*Supplied material*
>> start

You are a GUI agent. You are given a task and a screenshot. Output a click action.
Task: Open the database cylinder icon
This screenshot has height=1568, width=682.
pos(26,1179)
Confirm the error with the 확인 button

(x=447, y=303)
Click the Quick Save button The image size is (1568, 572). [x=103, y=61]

>> end
>> start

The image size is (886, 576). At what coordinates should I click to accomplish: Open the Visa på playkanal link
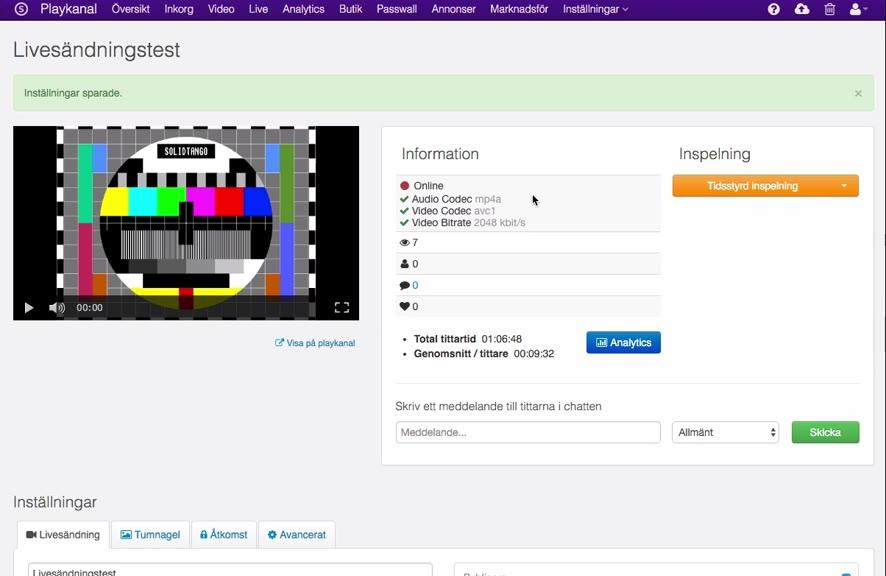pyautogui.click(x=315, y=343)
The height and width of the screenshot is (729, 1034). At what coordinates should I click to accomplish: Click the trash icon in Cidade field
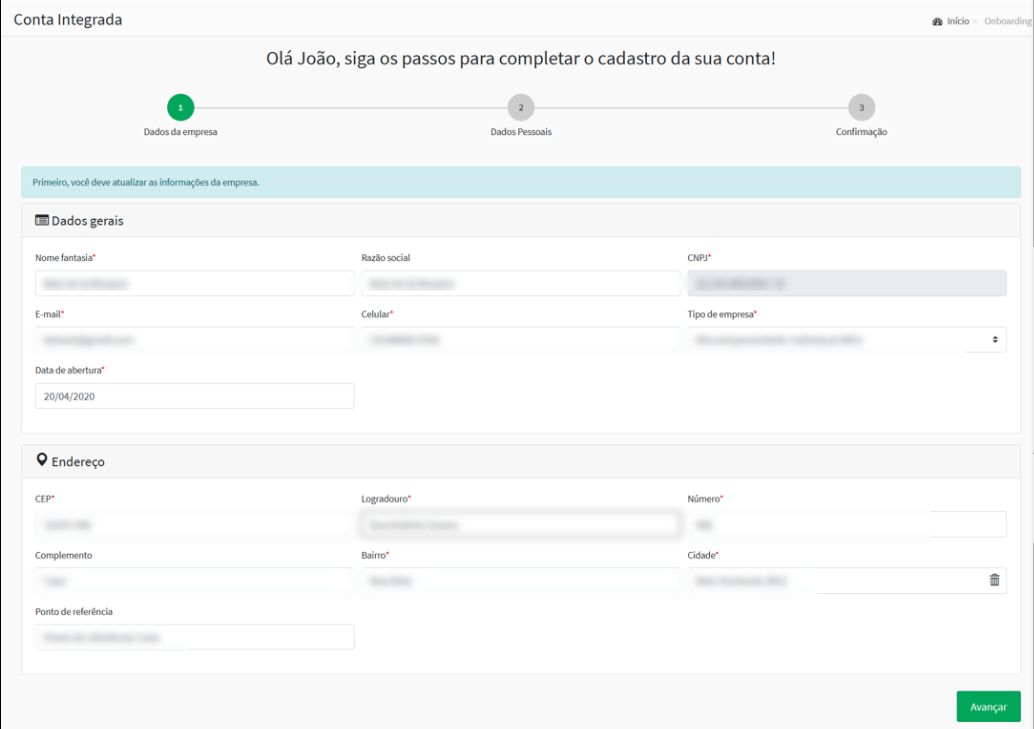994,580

>> end

*Do this*
Edit the material starting at the line containing "You are a GUI" and ending at the line containing "Click the Quick", changing "database" to "storage" and leaving everything else as it is. Return only those lines.

*Exercise solution*
You are a GUI agent. You are given a task and a screenshot. Output a click action.
Task: Open the storage cylinder icon
This screenshot has height=1568, width=682.
pos(26,1179)
Confirm the error with the 확인 button

(x=447, y=303)
Click the Quick Save button The image size is (1568, 572). [x=103, y=61]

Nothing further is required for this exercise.